Dataset items:
-- Begin --
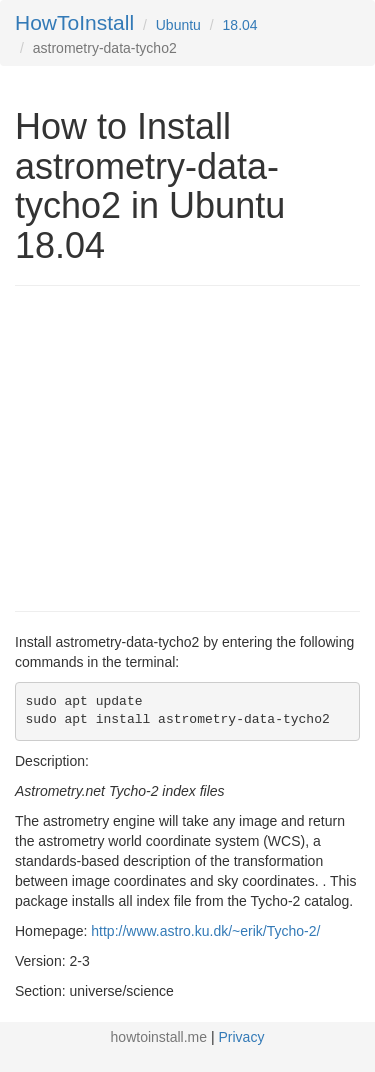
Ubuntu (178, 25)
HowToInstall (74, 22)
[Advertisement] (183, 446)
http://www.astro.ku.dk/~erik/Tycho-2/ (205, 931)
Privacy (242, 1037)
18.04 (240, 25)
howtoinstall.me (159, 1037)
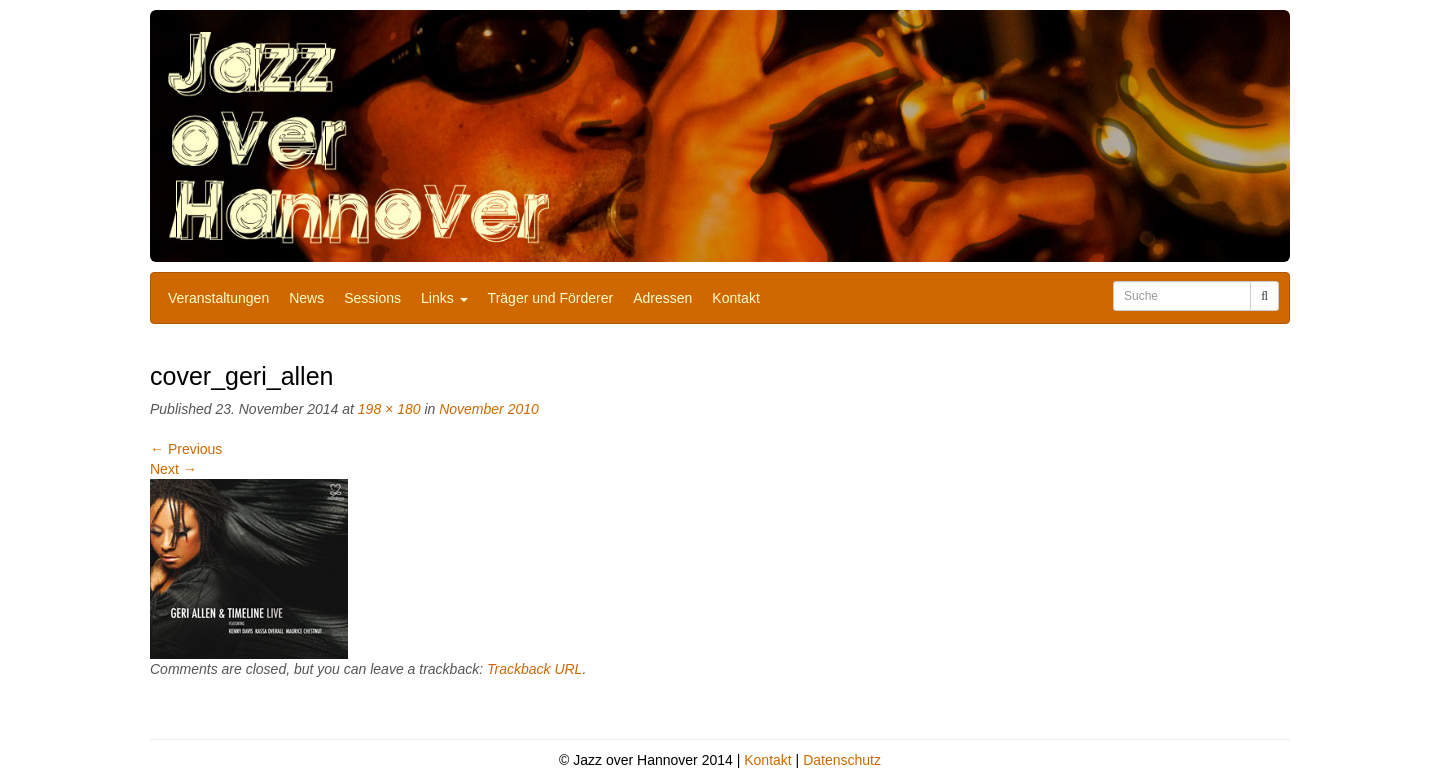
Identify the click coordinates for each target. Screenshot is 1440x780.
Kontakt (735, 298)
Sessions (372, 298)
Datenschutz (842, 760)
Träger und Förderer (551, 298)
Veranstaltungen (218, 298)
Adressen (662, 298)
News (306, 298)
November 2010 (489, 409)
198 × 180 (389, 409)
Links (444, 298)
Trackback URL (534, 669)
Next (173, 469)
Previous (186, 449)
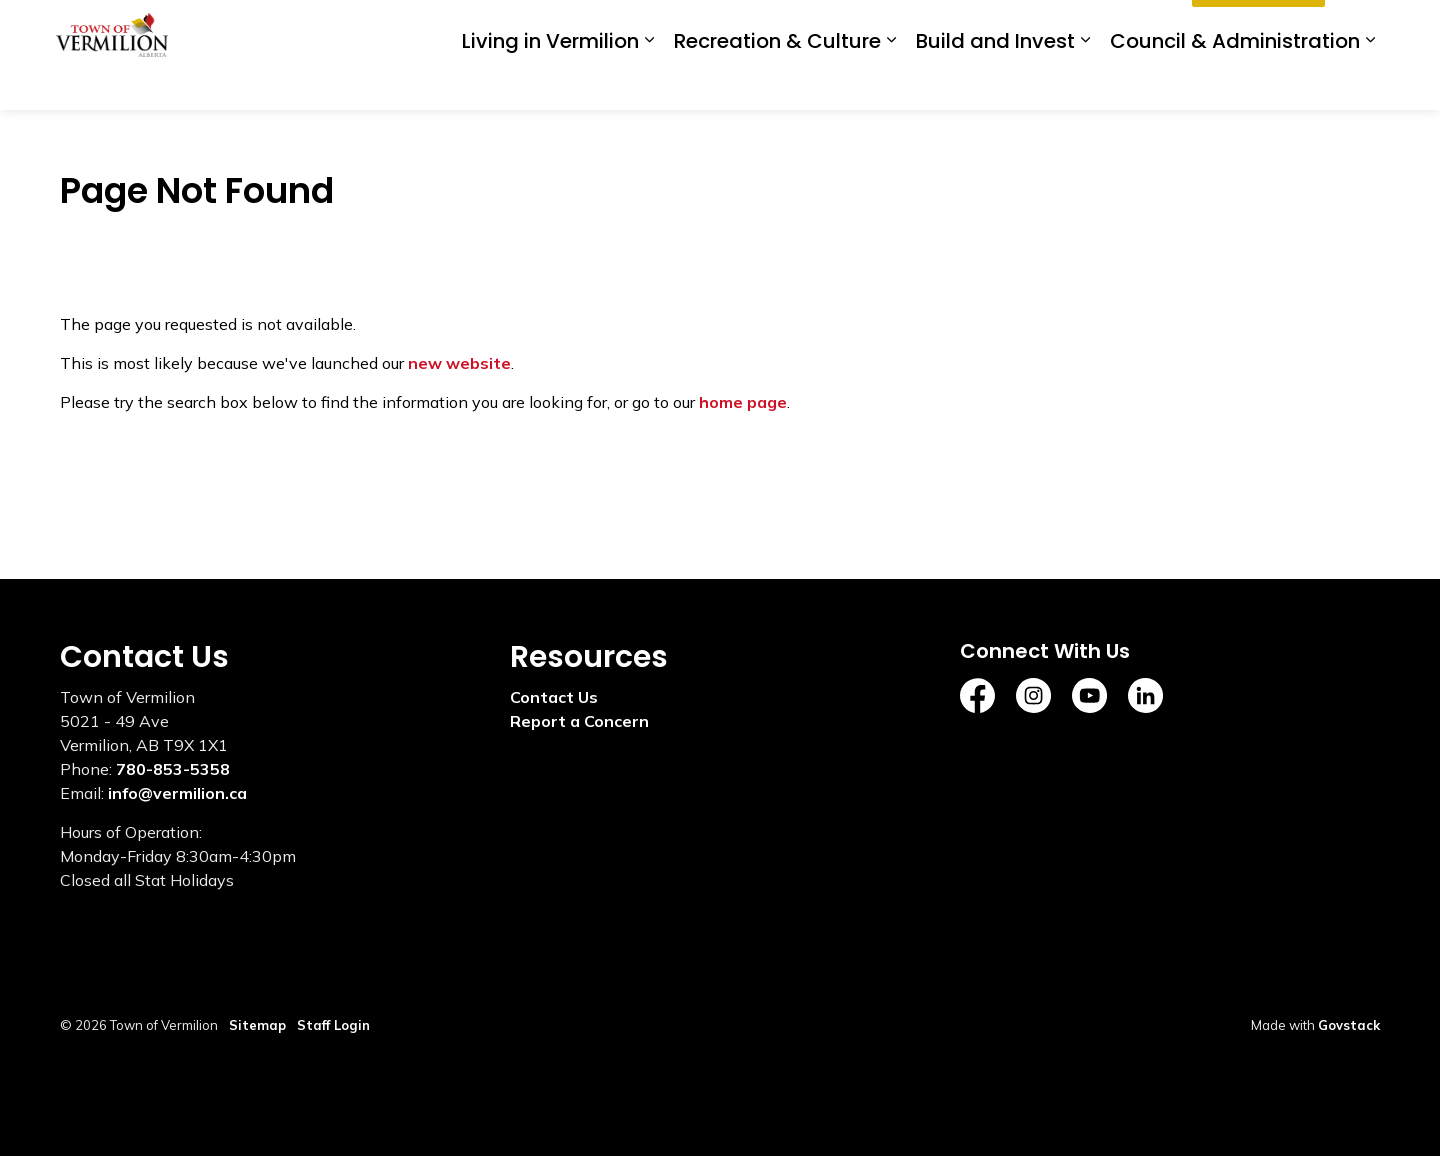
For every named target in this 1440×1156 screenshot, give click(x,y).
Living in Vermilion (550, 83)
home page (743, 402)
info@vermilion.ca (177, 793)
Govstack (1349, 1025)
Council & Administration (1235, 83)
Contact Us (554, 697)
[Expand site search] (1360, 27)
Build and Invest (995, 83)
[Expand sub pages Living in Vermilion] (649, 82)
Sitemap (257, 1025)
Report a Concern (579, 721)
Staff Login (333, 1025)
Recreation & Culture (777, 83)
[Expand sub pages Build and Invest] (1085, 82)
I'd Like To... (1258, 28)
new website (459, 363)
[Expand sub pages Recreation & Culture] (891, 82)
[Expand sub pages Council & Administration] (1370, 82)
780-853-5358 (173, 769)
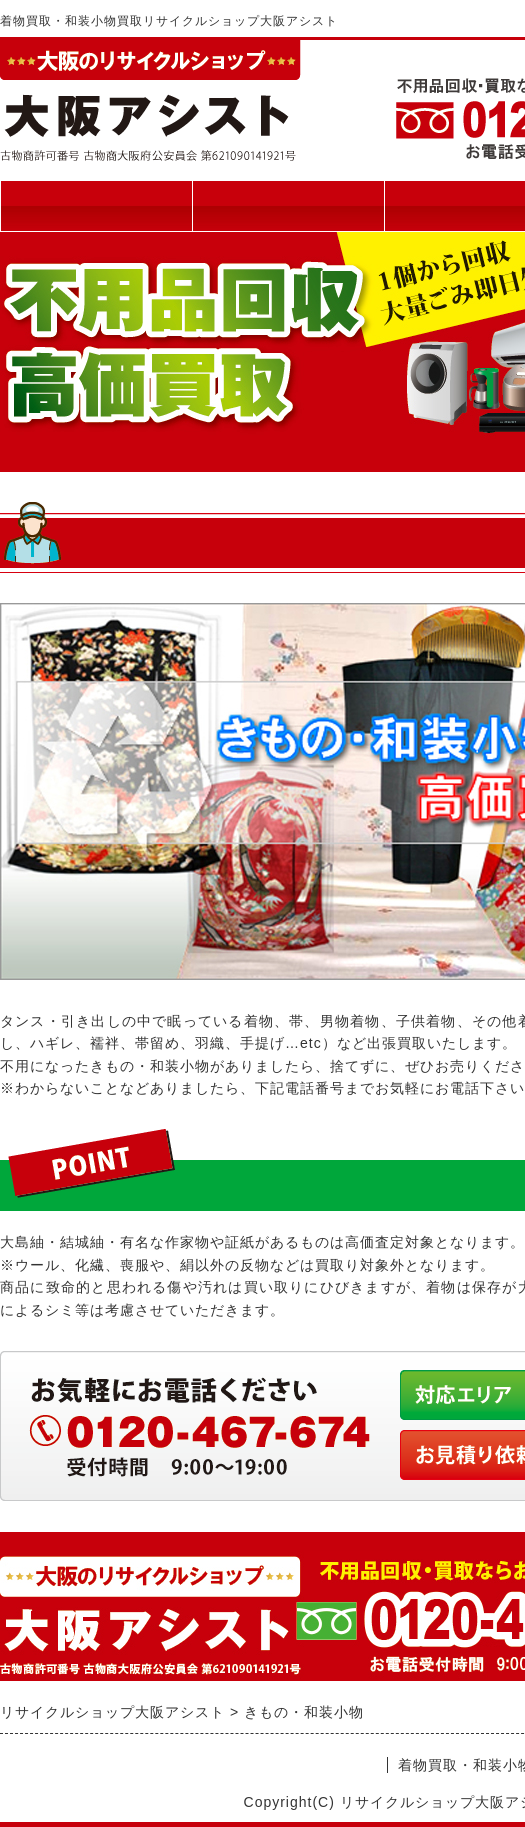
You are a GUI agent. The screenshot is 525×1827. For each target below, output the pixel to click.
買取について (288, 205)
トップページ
-- End --
▸ **Aim**
Reproduce every entry above with "sub pages" switched to "subpages" wherever it occurs, leaving everything else unchanged. Omit the pictures from your output.

▸ **Written response**
Ubuntu (178, 25)
HowToInstall (74, 22)
[Advertisement] (183, 446)
http://www.astro.ku.dk/~erik/Tycho-2/ (205, 931)
Privacy (242, 1037)
18.04 (240, 25)
howtoinstall.me (159, 1037)
Identify the click coordinates for each target. Screenshot is 1440x780.
Kontakt (735, 298)
Sessions (372, 298)
Datenschutz (842, 760)
Träger und Förderer (551, 298)
Veranstaltungen (218, 298)
Adressen (662, 298)
News (306, 298)
November 2010 (489, 409)
198 × 180 (389, 409)
Links (444, 298)
Trackback URL (534, 669)
Next (173, 469)
Previous (186, 449)
For every named target in this 1440×1156 screenshot, give click(x,y).
Living in Vermilion (550, 83)
home page (743, 402)
info@vermilion.ca (177, 793)
Govstack (1349, 1025)
Council & Administration (1235, 83)
Contact Us (554, 697)
[Expand site search] (1360, 27)
Build and Invest (995, 83)
[Expand subpages Living in Vermilion] (649, 82)
Sitemap (257, 1025)
Report a Concern (579, 721)
Staff Login (333, 1025)
Recreation & Culture (777, 83)
[Expand subpages Build and Invest] (1085, 82)
I'd Like To... (1258, 28)
new website (459, 363)
[Expand subpages Recreation & Culture] (891, 82)
[Expand subpages Council & Administration] (1370, 82)
780-853-5358 (173, 769)
You are a GUI agent. The screenshot is 525×1827. For each target below, output the pixel to click.
買取について (288, 205)
トップページ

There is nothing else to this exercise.